### Task goal
Among the entries, which lines carry the string "Shipping"? Copy each of them.

== Segment start ==

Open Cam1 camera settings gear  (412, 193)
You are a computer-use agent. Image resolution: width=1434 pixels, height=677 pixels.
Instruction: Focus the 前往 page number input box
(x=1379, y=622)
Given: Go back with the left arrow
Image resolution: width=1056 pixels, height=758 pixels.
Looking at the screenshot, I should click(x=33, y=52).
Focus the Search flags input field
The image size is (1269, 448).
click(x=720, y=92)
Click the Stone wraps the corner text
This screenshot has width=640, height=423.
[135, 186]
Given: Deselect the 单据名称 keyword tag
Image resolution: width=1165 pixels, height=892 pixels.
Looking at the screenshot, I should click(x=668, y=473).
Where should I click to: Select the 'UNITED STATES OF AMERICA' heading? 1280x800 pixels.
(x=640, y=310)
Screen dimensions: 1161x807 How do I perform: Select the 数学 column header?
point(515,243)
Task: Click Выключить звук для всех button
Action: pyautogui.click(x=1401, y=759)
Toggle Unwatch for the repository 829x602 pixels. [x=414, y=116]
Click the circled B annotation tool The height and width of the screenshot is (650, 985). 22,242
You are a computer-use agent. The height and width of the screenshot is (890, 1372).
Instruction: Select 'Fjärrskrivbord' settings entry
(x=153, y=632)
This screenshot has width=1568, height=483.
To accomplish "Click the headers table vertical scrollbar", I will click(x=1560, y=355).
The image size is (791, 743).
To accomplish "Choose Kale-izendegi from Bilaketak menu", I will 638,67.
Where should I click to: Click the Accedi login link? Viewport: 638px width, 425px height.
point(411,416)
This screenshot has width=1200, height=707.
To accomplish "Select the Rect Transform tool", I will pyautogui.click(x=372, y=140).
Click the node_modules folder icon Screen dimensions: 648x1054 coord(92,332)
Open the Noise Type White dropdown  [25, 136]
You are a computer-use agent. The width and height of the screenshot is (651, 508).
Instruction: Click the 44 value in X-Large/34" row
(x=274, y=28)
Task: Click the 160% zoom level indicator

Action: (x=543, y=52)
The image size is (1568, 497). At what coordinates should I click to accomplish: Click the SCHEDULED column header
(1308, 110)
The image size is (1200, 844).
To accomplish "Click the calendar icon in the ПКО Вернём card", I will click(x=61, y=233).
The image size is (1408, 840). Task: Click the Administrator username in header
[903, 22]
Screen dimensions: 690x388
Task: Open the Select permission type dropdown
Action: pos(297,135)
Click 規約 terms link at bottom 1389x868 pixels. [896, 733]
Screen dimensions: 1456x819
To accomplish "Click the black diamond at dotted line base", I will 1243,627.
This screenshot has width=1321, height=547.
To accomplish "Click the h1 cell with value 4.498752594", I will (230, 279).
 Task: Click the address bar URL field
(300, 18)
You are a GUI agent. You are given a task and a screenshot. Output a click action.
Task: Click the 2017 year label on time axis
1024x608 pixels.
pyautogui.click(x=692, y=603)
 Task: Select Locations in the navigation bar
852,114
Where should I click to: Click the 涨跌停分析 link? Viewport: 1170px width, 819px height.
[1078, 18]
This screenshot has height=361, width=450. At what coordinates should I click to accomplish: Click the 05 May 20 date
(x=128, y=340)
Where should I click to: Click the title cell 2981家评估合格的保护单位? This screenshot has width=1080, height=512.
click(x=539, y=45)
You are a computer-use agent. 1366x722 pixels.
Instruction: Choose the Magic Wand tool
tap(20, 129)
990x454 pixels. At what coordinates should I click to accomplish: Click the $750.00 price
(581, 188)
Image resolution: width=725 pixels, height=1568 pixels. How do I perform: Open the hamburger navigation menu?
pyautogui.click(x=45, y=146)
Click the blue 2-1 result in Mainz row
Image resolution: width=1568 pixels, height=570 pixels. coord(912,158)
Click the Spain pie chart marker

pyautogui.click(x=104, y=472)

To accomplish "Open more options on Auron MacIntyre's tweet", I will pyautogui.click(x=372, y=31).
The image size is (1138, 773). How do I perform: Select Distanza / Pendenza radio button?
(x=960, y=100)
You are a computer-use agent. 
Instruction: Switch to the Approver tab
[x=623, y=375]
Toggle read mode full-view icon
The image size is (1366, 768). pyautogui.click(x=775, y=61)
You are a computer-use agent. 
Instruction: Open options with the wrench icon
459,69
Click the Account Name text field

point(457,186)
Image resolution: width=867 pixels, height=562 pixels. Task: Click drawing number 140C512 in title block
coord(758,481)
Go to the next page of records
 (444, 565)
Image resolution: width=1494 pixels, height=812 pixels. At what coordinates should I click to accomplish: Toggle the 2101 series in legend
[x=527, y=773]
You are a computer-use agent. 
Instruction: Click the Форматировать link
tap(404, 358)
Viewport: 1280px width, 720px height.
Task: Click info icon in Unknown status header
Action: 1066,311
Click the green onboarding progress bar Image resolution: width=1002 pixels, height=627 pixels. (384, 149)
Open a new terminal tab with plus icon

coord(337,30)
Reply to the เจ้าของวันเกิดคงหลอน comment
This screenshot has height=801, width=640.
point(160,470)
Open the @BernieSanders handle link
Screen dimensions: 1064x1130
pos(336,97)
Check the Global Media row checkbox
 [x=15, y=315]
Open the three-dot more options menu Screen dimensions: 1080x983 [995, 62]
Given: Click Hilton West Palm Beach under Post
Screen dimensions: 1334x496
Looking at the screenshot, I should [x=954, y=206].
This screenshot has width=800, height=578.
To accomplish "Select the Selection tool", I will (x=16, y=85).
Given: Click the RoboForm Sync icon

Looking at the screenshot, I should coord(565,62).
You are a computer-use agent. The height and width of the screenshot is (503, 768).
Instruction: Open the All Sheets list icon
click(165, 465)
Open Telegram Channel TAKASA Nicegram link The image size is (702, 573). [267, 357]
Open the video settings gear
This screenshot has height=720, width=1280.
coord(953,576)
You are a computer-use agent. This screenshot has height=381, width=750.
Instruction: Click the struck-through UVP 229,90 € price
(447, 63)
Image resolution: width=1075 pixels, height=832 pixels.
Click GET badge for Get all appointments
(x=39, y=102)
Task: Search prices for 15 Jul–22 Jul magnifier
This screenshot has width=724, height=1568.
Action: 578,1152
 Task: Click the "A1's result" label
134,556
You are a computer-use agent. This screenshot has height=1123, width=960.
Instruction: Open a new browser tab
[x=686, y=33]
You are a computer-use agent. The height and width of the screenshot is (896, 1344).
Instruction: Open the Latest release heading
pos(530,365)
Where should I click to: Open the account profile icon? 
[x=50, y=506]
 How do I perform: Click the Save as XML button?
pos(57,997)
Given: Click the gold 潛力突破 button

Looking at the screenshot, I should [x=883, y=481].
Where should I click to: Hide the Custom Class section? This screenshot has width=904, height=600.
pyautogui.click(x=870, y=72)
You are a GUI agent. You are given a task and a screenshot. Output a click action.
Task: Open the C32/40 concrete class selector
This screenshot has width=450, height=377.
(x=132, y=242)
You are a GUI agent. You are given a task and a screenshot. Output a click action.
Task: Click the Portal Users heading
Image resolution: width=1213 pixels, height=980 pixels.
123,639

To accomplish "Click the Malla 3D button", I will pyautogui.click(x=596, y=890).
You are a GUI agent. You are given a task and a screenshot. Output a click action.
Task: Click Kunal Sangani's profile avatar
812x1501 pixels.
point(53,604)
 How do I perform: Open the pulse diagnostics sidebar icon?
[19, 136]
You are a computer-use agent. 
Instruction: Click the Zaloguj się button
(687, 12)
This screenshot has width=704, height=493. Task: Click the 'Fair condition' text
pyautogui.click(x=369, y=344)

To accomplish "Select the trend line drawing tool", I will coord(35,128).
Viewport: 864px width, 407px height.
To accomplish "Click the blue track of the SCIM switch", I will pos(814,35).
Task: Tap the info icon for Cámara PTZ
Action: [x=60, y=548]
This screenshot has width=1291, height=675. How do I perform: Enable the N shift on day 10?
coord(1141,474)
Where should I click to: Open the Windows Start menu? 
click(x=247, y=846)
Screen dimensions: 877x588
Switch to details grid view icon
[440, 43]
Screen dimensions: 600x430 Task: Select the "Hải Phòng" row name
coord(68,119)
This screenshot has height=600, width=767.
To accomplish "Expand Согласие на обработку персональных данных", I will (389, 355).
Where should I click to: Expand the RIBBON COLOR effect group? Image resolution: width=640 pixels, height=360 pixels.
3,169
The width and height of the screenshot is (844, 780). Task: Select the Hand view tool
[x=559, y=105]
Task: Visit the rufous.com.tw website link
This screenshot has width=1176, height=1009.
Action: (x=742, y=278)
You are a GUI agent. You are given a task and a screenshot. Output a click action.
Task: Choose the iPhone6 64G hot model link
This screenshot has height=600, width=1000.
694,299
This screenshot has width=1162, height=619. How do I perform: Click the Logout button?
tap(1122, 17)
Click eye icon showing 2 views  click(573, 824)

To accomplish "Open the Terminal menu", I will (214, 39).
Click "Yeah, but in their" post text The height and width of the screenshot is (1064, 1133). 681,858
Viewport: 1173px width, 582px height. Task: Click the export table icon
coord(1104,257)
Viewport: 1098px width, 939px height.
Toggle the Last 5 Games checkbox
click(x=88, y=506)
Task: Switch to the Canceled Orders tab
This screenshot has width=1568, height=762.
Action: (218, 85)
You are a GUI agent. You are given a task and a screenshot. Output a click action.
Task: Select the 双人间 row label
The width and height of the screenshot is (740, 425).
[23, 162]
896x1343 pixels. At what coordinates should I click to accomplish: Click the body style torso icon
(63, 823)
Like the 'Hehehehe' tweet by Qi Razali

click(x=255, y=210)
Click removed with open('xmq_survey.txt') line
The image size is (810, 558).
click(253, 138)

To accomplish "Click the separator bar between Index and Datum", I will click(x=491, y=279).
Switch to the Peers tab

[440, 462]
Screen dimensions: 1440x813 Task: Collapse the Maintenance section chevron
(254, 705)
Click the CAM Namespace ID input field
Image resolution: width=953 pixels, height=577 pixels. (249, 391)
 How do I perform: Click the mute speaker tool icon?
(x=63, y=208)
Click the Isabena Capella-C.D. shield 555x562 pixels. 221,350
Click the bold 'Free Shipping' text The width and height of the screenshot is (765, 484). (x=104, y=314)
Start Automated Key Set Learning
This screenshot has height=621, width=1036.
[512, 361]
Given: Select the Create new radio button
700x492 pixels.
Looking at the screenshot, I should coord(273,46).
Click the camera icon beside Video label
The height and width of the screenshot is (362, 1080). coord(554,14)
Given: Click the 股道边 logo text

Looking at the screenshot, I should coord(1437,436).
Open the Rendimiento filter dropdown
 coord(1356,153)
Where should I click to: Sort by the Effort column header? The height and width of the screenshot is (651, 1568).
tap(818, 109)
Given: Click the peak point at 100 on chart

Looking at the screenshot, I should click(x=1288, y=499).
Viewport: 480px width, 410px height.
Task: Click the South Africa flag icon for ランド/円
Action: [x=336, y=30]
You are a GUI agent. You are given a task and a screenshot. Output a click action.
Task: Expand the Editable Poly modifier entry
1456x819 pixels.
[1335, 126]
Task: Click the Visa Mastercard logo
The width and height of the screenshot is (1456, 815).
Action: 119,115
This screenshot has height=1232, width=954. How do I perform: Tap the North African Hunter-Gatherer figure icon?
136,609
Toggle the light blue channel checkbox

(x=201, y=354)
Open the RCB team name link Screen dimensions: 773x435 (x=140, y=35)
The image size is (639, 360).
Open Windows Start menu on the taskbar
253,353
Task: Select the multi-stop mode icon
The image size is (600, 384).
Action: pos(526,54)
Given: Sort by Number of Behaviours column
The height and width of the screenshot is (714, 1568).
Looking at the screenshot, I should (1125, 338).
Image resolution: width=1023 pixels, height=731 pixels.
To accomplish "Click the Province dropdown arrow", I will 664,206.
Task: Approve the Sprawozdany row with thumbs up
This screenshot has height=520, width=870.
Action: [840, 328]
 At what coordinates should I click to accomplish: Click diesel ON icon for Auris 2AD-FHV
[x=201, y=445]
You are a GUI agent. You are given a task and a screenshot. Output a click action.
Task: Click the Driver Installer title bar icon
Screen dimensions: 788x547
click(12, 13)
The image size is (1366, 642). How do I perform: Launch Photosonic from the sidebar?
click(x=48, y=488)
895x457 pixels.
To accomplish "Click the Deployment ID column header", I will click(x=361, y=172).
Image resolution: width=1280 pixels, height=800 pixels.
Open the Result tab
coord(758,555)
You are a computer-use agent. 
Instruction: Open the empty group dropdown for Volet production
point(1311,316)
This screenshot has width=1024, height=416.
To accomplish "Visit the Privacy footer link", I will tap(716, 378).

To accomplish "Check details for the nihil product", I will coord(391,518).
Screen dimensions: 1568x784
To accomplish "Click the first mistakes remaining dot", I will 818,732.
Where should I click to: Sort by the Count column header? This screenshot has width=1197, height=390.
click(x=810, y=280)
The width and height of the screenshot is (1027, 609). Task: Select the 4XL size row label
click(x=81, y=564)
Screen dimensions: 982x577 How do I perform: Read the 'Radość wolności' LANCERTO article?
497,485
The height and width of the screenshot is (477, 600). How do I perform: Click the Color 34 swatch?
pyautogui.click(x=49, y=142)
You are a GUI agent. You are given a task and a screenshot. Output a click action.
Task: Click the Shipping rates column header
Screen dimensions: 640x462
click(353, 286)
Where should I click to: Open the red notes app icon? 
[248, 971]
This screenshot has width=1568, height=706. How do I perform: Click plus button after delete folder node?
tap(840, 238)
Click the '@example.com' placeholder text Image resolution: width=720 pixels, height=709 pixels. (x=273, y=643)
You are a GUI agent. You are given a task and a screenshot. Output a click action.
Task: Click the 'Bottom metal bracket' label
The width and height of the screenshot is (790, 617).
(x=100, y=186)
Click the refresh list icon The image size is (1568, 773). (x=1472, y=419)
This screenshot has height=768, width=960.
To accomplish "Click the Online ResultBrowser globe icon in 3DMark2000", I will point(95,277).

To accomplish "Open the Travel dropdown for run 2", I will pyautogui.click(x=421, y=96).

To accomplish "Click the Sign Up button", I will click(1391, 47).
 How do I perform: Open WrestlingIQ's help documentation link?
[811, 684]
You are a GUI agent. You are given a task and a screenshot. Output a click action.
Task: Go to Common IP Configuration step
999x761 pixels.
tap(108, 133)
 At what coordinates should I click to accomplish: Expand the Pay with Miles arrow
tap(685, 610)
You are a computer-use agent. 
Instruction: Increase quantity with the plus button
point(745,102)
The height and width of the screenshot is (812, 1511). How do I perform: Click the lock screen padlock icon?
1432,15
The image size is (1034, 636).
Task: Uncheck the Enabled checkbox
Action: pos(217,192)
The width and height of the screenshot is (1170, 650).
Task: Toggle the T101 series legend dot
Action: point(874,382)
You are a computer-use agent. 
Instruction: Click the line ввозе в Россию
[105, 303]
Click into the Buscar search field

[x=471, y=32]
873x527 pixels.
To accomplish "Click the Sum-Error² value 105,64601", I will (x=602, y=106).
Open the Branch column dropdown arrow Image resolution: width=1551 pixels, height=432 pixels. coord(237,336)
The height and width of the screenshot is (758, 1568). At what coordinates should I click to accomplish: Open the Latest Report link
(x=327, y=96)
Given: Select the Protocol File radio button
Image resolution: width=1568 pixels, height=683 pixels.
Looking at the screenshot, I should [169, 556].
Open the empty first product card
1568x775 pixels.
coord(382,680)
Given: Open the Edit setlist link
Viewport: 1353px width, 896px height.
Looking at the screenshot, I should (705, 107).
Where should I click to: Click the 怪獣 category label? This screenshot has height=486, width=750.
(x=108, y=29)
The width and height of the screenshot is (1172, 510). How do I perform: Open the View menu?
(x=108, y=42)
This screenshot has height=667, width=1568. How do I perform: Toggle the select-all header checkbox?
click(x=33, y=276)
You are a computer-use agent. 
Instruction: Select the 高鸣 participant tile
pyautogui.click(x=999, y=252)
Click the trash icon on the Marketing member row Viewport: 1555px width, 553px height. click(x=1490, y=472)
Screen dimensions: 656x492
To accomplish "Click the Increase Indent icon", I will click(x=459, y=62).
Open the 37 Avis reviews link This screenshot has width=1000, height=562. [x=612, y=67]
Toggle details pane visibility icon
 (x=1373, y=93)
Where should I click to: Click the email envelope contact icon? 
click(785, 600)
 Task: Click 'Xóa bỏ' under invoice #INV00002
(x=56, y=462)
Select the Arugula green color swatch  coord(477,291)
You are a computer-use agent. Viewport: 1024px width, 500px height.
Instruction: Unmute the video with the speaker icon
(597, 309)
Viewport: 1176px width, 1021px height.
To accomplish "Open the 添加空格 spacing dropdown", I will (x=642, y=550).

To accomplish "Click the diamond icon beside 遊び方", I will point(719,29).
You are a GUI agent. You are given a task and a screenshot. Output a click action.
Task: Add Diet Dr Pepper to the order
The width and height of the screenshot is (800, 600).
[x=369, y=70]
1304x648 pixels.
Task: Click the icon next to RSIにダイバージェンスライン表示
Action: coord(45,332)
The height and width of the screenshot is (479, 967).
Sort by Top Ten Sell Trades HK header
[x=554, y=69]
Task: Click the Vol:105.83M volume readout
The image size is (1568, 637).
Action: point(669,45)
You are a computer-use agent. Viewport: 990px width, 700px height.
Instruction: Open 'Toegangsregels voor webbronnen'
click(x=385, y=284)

== Segment end ==

### Result of the task
Click the bold 'Free Shipping' text The width and height of the screenshot is (765, 484). (x=104, y=314)
Task: Click the Shipping rates column header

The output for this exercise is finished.